A Lyon, des amendes pour les contrevenants

Dans plusieurs vestiaires, les staffs ont dû rappeler à l’ordre leur effectif. C’est le cas à Manchester City, où Pep Guardiola a exigé que Sergio Agüero et les autres Citizens ne prennent pas leur portable quand ils se font masser. « Je n’aime pas voir les voir envoyer des textos quand les kinés travaillent », justifie-t-il.

Nommé entraîneur de Nancy la saison dernière et désormais sans club, Alain Perrin a aussi dû « se battre avec les joueurs pour faire respecter les règles ». « Le téléphone devait être sur off dans les moments clés. En principe c’est interdit, mais certains mettent notamment leur appareil en mode vibreur pour passer inaperçu », décrit-il. Aujourd’hui, les entraîneurs se servent même du téléphone pour asseoir leur autorité. À son arrivée à Lorient en 2017, Mickaël Landreau a chassé les portables du vestiaire. À Lyon, Rudi Garcia se montre plus sévère dans le domaine que son prédécesseur Sylvinho, remercié en octobre.

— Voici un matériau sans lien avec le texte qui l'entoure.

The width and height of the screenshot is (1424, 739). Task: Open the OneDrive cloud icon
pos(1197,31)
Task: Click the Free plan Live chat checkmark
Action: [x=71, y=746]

« On sait qu’on ne doit pas l’utiliser. Personne ne sert de son téléphone en gros entre 45-50 minutes avant le début d’un match, au départ à l’échauffement, et 15 minutes après la fin du match », souffle un joueur lyonnais. Les contrevenants, à ce qui est une volonté de créer du lien et des discussions dans les rangs de l’OL, s’exposent à des amendes. Une sanction financière dont l’entraîneur rhodanien est familier. Lors de son passage à l’AS Rome, son habitude de solliciter l’avis de son adjoint en tribunes par téléphone avait coûté plus de 120 000 euros à son club, sanctionné par la fédération italienne.